[Records from a collection]
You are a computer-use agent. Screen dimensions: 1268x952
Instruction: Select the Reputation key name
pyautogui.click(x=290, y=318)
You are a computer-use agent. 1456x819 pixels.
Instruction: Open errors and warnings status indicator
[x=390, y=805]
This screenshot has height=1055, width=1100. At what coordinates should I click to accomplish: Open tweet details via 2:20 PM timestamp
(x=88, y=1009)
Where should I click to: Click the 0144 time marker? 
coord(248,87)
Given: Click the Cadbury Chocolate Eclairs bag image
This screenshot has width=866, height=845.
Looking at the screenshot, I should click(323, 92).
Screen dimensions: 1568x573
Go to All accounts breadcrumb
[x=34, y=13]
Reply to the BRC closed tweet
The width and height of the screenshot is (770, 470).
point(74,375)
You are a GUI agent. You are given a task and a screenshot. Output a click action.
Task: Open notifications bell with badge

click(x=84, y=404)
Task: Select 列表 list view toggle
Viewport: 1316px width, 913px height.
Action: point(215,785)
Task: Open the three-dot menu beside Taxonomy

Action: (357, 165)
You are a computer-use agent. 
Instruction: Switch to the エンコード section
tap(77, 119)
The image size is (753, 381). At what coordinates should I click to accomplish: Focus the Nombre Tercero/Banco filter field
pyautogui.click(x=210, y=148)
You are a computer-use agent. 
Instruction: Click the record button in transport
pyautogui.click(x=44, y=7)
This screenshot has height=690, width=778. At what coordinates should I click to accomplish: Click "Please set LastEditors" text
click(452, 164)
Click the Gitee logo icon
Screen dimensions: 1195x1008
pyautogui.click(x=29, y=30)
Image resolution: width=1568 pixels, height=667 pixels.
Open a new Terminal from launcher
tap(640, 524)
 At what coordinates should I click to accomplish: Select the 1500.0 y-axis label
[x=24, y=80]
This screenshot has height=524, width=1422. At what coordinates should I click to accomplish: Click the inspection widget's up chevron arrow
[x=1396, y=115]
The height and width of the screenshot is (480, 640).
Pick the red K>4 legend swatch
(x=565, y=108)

Set task: Transcribe all of the lines above verbatim, keeping every character as it appears.

Task solution:
You are a computer-use agent. Screen dimensions: 1268x952
Instruction: Select the Reputation key name
pyautogui.click(x=290, y=318)
You are a computer-use agent. 1456x819 pixels.
Instruction: Open errors and warnings status indicator
[x=390, y=805]
This screenshot has height=1055, width=1100. At what coordinates should I click to accomplish: Open tweet details via 2:20 PM timestamp
(x=88, y=1009)
Where should I click to: Click the 0144 time marker? 
coord(248,87)
Given: Click the Cadbury Chocolate Eclairs bag image
This screenshot has width=866, height=845.
Looking at the screenshot, I should click(323, 92).
Screen dimensions: 1568x573
Go to All accounts breadcrumb
[x=34, y=13]
Reply to the BRC closed tweet
The width and height of the screenshot is (770, 470).
point(74,375)
You are a GUI agent. You are given a task and a screenshot. Output a click action.
Task: Open notifications bell with badge

click(x=84, y=404)
Task: Select 列表 list view toggle
Viewport: 1316px width, 913px height.
Action: point(215,785)
Task: Open the three-dot menu beside Taxonomy

Action: (357, 165)
You are a computer-use agent. 
Instruction: Switch to the エンコード section
tap(77, 119)
The image size is (753, 381). At what coordinates should I click to accomplish: Focus the Nombre Tercero/Banco filter field
pyautogui.click(x=210, y=148)
You are a computer-use agent. 
Instruction: Click the record button in transport
pyautogui.click(x=44, y=7)
This screenshot has height=690, width=778. At what coordinates should I click to accomplish: Click "Please set LastEditors" text
click(452, 164)
Click the Gitee logo icon
Screen dimensions: 1195x1008
pyautogui.click(x=29, y=30)
Image resolution: width=1568 pixels, height=667 pixels.
Open a new Terminal from launcher
tap(640, 524)
 At what coordinates should I click to accomplish: Select the 1500.0 y-axis label
[x=24, y=80]
This screenshot has height=524, width=1422. At what coordinates should I click to accomplish: Click the inspection widget's up chevron arrow
[x=1396, y=115]
The height and width of the screenshot is (480, 640).
Pick the red K>4 legend swatch
(x=565, y=108)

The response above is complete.